● **Task to carry out**
Please repeat every entry, keeping each one exactly the same.

[Collection entries]
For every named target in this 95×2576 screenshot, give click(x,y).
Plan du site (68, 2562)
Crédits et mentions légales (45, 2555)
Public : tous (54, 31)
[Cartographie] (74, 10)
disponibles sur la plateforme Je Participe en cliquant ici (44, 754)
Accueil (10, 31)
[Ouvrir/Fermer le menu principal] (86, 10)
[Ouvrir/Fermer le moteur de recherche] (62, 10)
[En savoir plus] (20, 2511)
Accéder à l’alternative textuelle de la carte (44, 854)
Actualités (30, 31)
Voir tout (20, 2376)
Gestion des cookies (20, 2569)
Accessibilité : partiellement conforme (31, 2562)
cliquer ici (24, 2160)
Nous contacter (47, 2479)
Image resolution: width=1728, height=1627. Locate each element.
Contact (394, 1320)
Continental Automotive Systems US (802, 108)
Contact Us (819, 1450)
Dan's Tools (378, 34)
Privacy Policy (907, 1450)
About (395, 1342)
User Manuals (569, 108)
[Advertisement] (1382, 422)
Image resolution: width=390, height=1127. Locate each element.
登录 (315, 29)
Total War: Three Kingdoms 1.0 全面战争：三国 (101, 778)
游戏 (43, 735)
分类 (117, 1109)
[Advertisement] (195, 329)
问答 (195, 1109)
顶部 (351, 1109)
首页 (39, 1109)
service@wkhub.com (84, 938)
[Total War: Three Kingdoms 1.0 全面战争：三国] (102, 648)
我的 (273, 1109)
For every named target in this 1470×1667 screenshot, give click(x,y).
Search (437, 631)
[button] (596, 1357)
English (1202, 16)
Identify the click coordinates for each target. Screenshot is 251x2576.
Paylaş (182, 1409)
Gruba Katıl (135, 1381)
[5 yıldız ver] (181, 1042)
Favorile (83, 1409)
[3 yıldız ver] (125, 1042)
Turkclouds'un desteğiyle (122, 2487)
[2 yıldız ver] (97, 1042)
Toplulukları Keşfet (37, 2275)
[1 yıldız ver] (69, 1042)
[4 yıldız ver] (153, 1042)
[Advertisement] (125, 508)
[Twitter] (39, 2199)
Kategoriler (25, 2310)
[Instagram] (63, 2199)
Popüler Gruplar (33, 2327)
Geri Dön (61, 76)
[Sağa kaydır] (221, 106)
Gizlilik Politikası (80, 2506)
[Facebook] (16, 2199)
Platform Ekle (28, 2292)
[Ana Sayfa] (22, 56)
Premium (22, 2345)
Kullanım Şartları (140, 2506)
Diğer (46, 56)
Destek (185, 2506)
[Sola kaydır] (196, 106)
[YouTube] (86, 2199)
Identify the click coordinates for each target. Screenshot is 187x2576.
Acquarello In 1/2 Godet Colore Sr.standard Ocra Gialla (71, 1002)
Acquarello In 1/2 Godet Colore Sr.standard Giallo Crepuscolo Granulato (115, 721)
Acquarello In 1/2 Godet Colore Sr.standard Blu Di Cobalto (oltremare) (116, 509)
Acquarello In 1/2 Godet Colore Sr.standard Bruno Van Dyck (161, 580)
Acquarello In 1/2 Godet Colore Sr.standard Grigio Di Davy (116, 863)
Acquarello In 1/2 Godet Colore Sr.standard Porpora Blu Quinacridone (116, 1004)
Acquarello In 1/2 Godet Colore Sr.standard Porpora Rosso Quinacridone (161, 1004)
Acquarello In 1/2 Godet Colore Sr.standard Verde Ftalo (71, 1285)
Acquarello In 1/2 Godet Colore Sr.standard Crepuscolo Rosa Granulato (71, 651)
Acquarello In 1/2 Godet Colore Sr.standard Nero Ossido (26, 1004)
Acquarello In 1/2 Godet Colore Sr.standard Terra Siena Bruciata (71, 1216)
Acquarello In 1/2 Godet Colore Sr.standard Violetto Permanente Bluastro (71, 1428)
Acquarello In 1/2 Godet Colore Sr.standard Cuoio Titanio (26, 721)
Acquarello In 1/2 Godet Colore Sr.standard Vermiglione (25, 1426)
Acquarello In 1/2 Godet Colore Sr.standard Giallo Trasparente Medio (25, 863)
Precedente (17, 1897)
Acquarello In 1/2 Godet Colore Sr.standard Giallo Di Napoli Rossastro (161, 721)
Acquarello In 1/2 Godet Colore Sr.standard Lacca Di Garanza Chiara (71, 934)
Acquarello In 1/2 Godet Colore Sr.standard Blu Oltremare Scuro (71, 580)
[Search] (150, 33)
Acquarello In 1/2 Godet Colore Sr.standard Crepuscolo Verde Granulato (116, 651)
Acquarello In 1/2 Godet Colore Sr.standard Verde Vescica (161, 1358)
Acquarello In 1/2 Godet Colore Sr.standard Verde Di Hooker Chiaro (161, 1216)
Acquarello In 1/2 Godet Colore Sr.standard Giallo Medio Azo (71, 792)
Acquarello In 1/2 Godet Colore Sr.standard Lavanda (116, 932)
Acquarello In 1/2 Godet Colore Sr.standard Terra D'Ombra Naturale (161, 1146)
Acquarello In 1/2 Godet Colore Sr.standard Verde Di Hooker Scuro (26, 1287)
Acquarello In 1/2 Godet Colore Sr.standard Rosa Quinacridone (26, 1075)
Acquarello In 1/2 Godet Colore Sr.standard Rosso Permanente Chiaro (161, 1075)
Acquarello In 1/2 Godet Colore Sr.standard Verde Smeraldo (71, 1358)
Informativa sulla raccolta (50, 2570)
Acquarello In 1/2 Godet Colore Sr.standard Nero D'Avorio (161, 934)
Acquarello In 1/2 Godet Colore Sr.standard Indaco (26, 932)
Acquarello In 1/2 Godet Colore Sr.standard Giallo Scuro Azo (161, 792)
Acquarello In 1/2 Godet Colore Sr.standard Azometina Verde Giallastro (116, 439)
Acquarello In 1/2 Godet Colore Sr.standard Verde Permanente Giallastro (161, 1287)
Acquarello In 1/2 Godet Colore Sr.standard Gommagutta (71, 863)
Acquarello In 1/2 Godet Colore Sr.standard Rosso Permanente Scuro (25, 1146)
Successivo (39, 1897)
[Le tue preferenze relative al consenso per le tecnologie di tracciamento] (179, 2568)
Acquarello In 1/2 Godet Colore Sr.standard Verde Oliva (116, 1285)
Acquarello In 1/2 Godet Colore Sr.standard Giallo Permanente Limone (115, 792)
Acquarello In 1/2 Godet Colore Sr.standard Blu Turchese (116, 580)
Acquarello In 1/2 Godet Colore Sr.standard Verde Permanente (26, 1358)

● **Reply to the task**
For every named target in this 95×2576 screenshot, give click(x,y).
Plan du site (68, 2562)
Crédits et mentions légales (45, 2555)
Public : tous (54, 31)
[Cartographie] (74, 10)
disponibles sur la plateforme Je Participe en cliquant ici (44, 754)
Accueil (10, 31)
[Ouvrir/Fermer le menu principal] (86, 10)
[Ouvrir/Fermer le moteur de recherche] (62, 10)
[En savoir plus] (20, 2511)
Accéder à l’alternative textuelle de la carte (44, 854)
Actualités (30, 31)
Voir tout (20, 2376)
Gestion des cookies (20, 2569)
Accessibilité : partiellement conforme (31, 2562)
cliquer ici (24, 2160)
Nous contacter (47, 2479)
Image resolution: width=1728, height=1627. Locate each element.
Contact (394, 1320)
Continental Automotive Systems US (802, 108)
Contact Us (819, 1450)
Dan's Tools (378, 34)
Privacy Policy (907, 1450)
About (395, 1342)
User Manuals (569, 108)
[Advertisement] (1382, 422)
Image resolution: width=390, height=1127. Locate each element.
登录 (315, 29)
Total War: Three Kingdoms 1.0 全面战争：三国 (101, 778)
游戏 (43, 735)
分类 (117, 1109)
[Advertisement] (195, 329)
问答 (195, 1109)
顶部 (351, 1109)
首页 (39, 1109)
service@wkhub.com (84, 938)
[Total War: Three Kingdoms 1.0 全面战争：三国] (102, 648)
我的 (273, 1109)
For every named target in this 1470×1667 screenshot, give click(x,y).
Search (437, 631)
[button] (596, 1357)
English (1202, 16)
Identify the click coordinates for each target. Screenshot is 251x2576.
Paylaş (182, 1409)
Gruba Katıl (135, 1381)
[5 yıldız ver] (181, 1042)
Favorile (83, 1409)
[3 yıldız ver] (125, 1042)
Turkclouds'un desteğiyle (122, 2487)
[2 yıldız ver] (97, 1042)
Toplulukları Keşfet (37, 2275)
[1 yıldız ver] (69, 1042)
[4 yıldız ver] (153, 1042)
[Advertisement] (125, 508)
[Twitter] (39, 2199)
Kategoriler (25, 2310)
[Instagram] (63, 2199)
Popüler Gruplar (33, 2327)
Geri Dön (61, 76)
[Sağa kaydır] (221, 106)
Gizlilik Politikası (80, 2506)
[Facebook] (16, 2199)
Platform Ekle (28, 2292)
[Ana Sayfa] (22, 56)
Premium (22, 2345)
Kullanım Şartları (140, 2506)
Diğer (46, 56)
Destek (185, 2506)
[Sola kaydır] (196, 106)
[YouTube] (86, 2199)
Identify the click coordinates for each target. Screenshot is 187x2576.
Acquarello In 1/2 Godet Colore Sr.standard Ocra Gialla (71, 1002)
Acquarello In 1/2 Godet Colore Sr.standard Giallo Crepuscolo Granulato (115, 721)
Acquarello In 1/2 Godet Colore Sr.standard Blu Di Cobalto (oltremare) (116, 509)
Acquarello In 1/2 Godet Colore Sr.standard Bruno Van Dyck (161, 580)
Acquarello In 1/2 Godet Colore Sr.standard Grigio Di Davy (116, 863)
Acquarello In 1/2 Godet Colore Sr.standard Porpora Blu Quinacridone (116, 1004)
Acquarello In 1/2 Godet Colore Sr.standard Porpora Rosso Quinacridone (161, 1004)
Acquarello In 1/2 Godet Colore Sr.standard Verde Ftalo (71, 1285)
Acquarello In 1/2 Godet Colore Sr.standard Crepuscolo Rosa Granulato (71, 651)
Acquarello In 1/2 Godet Colore Sr.standard Nero Ossido (26, 1004)
Acquarello In 1/2 Godet Colore Sr.standard Terra Siena Bruciata (71, 1216)
Acquarello In 1/2 Godet Colore Sr.standard Violetto Permanente Bluastro (71, 1428)
Acquarello In 1/2 Godet Colore Sr.standard Cuoio Titanio (26, 721)
Acquarello In 1/2 Godet Colore Sr.standard Vermiglione (25, 1426)
Acquarello In 1/2 Godet Colore Sr.standard Giallo Trasparente Medio (25, 863)
Precedente (17, 1897)
Acquarello In 1/2 Godet Colore Sr.standard Giallo Di Napoli Rossastro (161, 721)
Acquarello In 1/2 Godet Colore Sr.standard Lacca Di Garanza Chiara (71, 934)
Acquarello In 1/2 Godet Colore Sr.standard Blu Oltremare Scuro (71, 580)
[Search] (150, 33)
Acquarello In 1/2 Godet Colore Sr.standard Crepuscolo Verde Granulato (116, 651)
Acquarello In 1/2 Godet Colore Sr.standard Verde Vescica (161, 1358)
Acquarello In 1/2 Godet Colore Sr.standard Verde Di Hooker Chiaro (161, 1216)
Acquarello In 1/2 Godet Colore Sr.standard Giallo Medio Azo (71, 792)
Acquarello In 1/2 Godet Colore Sr.standard Lavanda (116, 932)
Acquarello In 1/2 Godet Colore Sr.standard Terra D'Ombra Naturale (161, 1146)
Acquarello In 1/2 Godet Colore Sr.standard Verde Di Hooker Scuro (26, 1287)
Acquarello In 1/2 Godet Colore Sr.standard Rosa Quinacridone (26, 1075)
Acquarello In 1/2 Godet Colore Sr.standard Rosso Permanente Chiaro (161, 1075)
Acquarello In 1/2 Godet Colore Sr.standard Verde Smeraldo (71, 1358)
Informativa sulla raccolta (50, 2570)
Acquarello In 1/2 Godet Colore Sr.standard Nero D'Avorio (161, 934)
Acquarello In 1/2 Godet Colore Sr.standard Indaco (26, 932)
Acquarello In 1/2 Godet Colore Sr.standard Giallo Scuro Azo (161, 792)
Acquarello In 1/2 Godet Colore Sr.standard Azometina Verde Giallastro (116, 439)
Acquarello In 1/2 Godet Colore Sr.standard Verde Permanente Giallastro (161, 1287)
Acquarello In 1/2 Godet Colore Sr.standard Gommagutta (71, 863)
Acquarello In 1/2 Godet Colore Sr.standard Rosso Permanente Scuro (25, 1146)
Successivo (39, 1897)
[Le tue preferenze relative al consenso per le tecnologie di tracciamento] (179, 2568)
Acquarello In 1/2 Godet Colore Sr.standard Verde Oliva (116, 1285)
Acquarello In 1/2 Godet Colore Sr.standard Giallo Permanente Limone (115, 792)
Acquarello In 1/2 Godet Colore Sr.standard Blu Turchese (116, 580)
Acquarello In 1/2 Godet Colore Sr.standard Verde Permanente (26, 1358)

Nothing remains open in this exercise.